((

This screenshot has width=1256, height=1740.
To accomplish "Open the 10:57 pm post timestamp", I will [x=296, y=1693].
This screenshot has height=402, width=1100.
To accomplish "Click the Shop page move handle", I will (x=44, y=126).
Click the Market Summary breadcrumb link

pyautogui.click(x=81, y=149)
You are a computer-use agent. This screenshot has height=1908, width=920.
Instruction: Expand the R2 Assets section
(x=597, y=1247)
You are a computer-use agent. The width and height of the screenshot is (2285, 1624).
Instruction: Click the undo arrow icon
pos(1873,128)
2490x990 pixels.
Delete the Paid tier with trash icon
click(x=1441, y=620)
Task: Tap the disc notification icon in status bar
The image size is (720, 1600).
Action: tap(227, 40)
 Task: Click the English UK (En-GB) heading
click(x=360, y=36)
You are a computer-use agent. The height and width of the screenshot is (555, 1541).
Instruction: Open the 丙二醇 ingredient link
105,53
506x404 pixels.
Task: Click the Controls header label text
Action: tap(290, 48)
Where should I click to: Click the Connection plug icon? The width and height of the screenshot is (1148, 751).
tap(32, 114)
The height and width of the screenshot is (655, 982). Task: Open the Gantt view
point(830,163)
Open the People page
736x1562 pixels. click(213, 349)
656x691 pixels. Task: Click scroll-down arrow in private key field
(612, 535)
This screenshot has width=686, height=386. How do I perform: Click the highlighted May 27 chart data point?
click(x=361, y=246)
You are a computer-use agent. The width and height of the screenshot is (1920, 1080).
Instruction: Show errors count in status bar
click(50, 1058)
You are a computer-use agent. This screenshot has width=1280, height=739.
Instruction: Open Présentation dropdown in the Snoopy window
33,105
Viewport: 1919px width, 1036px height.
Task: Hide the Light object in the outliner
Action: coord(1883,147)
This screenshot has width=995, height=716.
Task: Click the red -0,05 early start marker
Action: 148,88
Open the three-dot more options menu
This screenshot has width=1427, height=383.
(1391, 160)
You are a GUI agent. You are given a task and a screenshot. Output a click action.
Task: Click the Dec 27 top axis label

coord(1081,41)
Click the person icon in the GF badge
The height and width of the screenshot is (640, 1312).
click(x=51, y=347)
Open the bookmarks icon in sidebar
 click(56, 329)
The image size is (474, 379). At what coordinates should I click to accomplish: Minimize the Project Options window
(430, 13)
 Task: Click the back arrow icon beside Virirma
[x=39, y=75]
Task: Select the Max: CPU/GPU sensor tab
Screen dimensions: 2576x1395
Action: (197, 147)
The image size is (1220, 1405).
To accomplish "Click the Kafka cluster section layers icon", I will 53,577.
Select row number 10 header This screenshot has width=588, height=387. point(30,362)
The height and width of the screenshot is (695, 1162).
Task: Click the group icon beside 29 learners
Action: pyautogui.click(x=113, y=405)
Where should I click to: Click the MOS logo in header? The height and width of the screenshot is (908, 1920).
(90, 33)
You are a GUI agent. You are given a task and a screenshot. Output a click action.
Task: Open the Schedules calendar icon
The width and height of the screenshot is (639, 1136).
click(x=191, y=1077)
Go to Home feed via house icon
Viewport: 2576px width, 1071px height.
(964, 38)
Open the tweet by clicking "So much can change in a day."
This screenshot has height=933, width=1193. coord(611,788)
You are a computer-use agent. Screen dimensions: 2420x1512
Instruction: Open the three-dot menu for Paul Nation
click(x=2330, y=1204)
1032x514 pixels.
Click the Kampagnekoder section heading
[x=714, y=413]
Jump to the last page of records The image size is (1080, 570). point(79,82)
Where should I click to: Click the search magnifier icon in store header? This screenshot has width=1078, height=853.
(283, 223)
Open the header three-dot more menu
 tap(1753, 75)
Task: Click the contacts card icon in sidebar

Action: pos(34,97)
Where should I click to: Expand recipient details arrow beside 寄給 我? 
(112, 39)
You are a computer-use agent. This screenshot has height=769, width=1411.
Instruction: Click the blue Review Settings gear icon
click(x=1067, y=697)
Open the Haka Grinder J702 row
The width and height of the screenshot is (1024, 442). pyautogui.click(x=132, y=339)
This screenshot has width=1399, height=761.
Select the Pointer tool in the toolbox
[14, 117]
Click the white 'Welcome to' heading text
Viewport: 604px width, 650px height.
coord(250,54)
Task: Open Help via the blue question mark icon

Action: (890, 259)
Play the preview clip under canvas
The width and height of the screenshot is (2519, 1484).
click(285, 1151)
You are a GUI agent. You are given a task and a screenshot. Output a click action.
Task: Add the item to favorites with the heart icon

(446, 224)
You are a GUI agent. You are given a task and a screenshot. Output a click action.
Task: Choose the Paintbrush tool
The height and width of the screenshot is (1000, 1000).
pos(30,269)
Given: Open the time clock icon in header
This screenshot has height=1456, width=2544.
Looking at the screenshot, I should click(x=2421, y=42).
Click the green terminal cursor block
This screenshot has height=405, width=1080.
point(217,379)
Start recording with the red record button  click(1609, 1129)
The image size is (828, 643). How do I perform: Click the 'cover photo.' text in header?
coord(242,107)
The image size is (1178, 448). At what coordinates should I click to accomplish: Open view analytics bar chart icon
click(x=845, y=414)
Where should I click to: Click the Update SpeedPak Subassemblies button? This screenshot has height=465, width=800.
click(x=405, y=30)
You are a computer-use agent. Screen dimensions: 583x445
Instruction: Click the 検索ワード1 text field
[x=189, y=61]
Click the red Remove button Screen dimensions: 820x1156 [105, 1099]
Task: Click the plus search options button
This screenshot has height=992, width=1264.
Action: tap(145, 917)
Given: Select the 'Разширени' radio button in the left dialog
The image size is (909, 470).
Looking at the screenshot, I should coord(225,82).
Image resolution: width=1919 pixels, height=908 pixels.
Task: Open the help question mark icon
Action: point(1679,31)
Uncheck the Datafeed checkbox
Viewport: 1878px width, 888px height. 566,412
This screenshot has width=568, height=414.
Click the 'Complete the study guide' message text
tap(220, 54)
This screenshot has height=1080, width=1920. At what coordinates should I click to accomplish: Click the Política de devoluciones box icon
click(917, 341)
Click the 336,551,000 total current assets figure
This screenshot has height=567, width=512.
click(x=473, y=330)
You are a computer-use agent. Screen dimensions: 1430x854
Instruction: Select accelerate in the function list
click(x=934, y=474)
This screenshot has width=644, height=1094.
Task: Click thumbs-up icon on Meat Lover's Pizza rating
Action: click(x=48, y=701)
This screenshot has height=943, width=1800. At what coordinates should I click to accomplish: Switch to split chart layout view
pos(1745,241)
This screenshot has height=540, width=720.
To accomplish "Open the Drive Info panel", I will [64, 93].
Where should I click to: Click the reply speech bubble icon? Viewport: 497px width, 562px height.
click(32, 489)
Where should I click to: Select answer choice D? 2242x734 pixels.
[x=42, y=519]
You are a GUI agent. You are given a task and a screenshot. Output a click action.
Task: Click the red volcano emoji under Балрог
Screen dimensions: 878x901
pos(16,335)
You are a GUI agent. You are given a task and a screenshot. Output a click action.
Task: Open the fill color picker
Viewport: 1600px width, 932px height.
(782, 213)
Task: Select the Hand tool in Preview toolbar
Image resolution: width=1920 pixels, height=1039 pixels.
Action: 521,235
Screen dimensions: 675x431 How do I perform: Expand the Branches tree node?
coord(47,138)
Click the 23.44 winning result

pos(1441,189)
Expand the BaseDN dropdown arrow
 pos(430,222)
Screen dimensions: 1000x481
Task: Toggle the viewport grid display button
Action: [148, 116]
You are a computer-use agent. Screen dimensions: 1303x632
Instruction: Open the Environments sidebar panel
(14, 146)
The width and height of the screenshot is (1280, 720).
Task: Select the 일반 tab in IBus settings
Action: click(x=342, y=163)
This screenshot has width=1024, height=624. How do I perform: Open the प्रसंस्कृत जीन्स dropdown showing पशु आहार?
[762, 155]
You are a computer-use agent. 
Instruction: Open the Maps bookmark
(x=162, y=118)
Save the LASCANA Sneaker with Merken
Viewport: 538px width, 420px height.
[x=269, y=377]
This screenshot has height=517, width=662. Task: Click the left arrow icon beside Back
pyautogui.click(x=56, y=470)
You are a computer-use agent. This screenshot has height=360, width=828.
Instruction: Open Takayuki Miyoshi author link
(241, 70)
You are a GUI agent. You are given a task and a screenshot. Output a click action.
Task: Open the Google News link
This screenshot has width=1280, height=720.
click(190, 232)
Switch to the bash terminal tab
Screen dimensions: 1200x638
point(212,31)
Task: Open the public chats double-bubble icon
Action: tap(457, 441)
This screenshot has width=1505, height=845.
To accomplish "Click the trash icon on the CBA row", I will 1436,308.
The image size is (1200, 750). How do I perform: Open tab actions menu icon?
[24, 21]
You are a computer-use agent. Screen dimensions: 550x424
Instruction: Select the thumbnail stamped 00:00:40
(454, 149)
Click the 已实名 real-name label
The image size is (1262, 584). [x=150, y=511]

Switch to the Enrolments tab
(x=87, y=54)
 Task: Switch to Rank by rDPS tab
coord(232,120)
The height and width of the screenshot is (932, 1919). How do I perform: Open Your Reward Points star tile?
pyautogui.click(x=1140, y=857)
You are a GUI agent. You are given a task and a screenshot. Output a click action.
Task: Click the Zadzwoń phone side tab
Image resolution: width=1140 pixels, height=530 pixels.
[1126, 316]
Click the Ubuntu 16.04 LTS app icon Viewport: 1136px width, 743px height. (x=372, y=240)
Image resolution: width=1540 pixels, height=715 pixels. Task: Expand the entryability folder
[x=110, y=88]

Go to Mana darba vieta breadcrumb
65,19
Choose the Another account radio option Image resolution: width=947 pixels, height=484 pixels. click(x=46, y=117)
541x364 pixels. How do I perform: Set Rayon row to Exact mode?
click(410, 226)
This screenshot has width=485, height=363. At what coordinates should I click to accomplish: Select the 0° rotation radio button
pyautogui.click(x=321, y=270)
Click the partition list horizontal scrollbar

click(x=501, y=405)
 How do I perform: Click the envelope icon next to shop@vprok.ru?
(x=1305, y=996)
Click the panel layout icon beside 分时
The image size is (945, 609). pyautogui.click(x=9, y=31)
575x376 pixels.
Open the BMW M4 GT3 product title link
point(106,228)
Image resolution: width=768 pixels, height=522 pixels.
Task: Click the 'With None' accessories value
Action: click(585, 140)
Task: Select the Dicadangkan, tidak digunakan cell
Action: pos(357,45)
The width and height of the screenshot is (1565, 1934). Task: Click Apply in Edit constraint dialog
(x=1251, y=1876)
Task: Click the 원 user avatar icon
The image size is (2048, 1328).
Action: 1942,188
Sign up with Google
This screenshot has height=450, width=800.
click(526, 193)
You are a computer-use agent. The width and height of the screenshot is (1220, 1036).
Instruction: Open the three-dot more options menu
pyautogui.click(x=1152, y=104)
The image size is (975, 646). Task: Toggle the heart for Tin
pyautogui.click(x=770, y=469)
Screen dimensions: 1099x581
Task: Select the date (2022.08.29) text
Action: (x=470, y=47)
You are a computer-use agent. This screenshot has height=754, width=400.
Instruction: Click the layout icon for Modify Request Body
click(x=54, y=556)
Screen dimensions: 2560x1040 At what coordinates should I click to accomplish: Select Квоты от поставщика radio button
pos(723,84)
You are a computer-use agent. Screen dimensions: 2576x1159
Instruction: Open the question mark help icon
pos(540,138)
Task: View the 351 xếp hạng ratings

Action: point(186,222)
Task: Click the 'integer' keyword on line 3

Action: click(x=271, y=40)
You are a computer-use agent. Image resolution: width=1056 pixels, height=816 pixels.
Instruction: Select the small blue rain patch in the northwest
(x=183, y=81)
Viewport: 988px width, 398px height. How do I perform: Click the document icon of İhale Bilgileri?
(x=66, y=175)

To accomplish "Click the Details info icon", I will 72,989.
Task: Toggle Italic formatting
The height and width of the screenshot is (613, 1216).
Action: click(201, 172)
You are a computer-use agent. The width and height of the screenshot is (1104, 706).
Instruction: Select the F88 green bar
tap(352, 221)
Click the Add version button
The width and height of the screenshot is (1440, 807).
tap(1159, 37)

))

• **SHORT PROBLEM**
Copy the records starting at the line containing "Expand the BaseDN dropdown arrow" and ending at the line containing "Action: click(x=342, y=163)", replacing "Environments" with "Deployments" and leaving everything else unchanged.

• **EXERCISE SOLUTION**
Expand the BaseDN dropdown arrow
 pos(430,222)
Screen dimensions: 1000x481
Task: Toggle the viewport grid display button
Action: [148, 116]
You are a computer-use agent. Screen dimensions: 1303x632
Instruction: Open the Deployments sidebar panel
(14, 146)
The width and height of the screenshot is (1280, 720).
Task: Select the 일반 tab in IBus settings
Action: click(x=342, y=163)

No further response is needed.